Thursday 22 January 2015

Monitors: those pesky mammals

I have made what I modestly call world-shaking strides in the development of my silly reptile game, and am now assembling a very preliminary draft! It's all very exciting. Then, I ran into a problem: to whit, mammals.

See, Monitors has a carefully-designed system for monitoring body temperature and its effects on your ability. This is perfect for portraying reptiles. However, mammals work completely differently. Instead of allowing fluctuating core body temperature, they have to stay very very close to a specific temperature or die. Instead of relying on heat absorption and dissipation, they generate their own heat and have their own heat-dispersal mechanisms.

Put a reptile somewhere cold, and it gets cold. Put a reptile somewhere warm, and it gets warm. Put a cold reptile in a jumper and put it in a warm room, and it remains cold. Put a hot reptile in a jumper in a cold room, and it stays hot.

Put a mammal somewhere cold, and it stays around 37C until it keels over. Put a mammal somewhere warm, and it stays around 37C until it keels over. Put a mammal in a jumper in a warm room, and it stays at 37C, gets increasingly uncomfortable and then keels over. Put a mammal in a jumper in a cold room, and it remains at 37C.

Do you see the problem?

Mammals and other homeothermic endotherms have several separate things going on:

  • They maintain a stable body temperature. The game mechanics must allow this, or they'll all die.
  • They are impaired over time in either cold or hot conditions.
  • They generate their own heat. They can generate extra if they're particularly cold, but they're always pumping out heat. If there's no way to disperse that heat, it can build up disastrously.
  • They have cooling mechanisms. They can sweat or pant to dissipate unwanted heat.

Mammals can stave off getting cold or hot more easily than reptiles, but if they do get very cold or hot, they don't cope with it as well.

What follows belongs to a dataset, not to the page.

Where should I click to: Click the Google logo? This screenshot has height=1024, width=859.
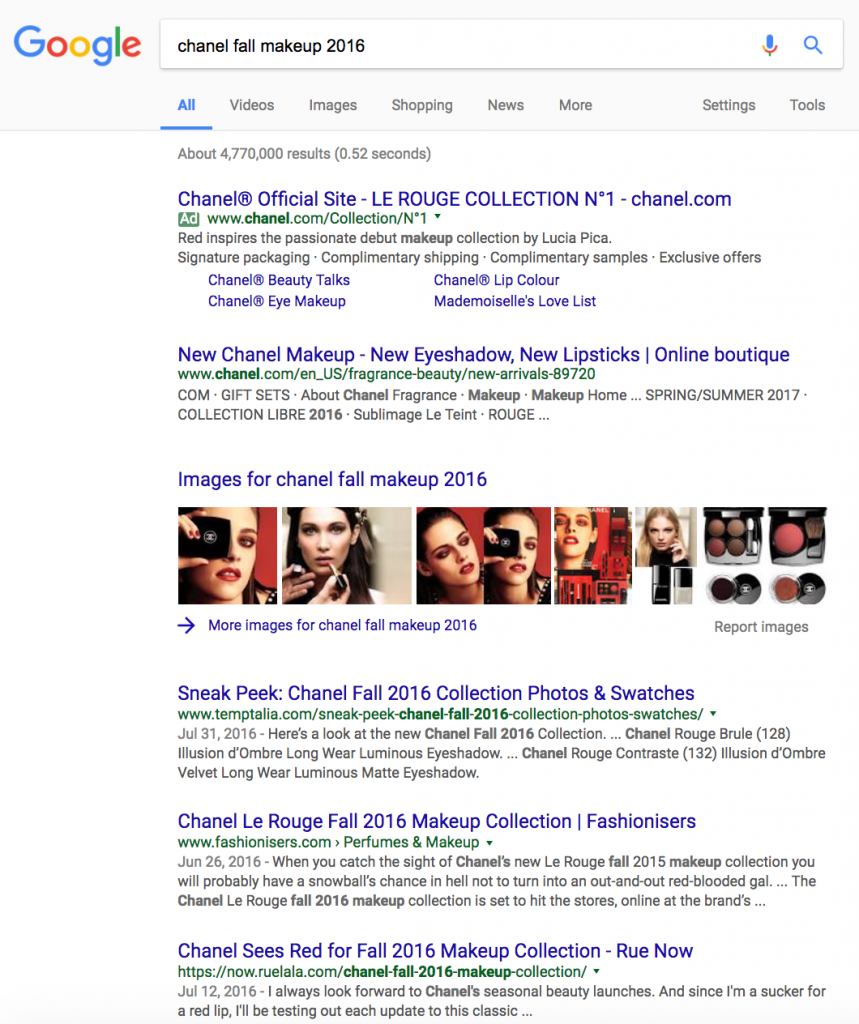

I think that, mirroring nature, I'm going to need more than one system to make mammals work right. In fact, I probably need to have rules for homeothermy (a separate heat chart) and endothermy (mechanics), and possibly also cooling (more mechanics). But first, I need to work out what actually happens to mammals over a long period under various rulesets, and to do that, the best option is probably a model. Which means coding.